**WORK TO COMPLETE**
From the records below, work out how many lines contain "agent". Reply with that number alone.

[Saved entries]
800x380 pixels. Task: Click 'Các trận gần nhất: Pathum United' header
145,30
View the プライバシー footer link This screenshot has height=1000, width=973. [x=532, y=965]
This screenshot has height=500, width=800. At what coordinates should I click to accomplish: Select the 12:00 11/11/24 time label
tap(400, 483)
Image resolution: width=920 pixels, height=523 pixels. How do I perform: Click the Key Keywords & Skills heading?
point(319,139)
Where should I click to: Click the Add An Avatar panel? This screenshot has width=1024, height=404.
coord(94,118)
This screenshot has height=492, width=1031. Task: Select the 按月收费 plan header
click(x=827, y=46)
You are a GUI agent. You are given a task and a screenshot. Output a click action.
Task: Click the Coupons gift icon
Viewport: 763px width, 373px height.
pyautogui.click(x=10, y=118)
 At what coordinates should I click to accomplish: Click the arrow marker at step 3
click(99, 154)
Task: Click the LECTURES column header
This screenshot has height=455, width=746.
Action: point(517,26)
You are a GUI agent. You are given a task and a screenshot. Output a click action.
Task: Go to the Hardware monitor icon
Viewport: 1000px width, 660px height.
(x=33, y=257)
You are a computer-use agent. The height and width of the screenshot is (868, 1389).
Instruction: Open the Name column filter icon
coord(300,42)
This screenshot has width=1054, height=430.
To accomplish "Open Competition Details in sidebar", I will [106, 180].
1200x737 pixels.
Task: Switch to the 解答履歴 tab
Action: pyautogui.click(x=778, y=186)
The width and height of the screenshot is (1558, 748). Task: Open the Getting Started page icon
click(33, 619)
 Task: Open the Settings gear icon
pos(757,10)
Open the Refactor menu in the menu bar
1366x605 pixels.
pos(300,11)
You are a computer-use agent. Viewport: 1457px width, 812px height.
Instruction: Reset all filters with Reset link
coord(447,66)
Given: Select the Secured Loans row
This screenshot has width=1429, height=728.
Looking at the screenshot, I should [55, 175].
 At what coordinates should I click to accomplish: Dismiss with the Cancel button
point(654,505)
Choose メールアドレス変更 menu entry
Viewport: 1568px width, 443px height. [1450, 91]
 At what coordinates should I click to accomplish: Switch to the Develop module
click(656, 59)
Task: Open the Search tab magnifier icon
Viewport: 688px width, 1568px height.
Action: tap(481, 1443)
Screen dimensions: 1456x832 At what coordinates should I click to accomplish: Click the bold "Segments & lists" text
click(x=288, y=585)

**TASK ANSWER**
4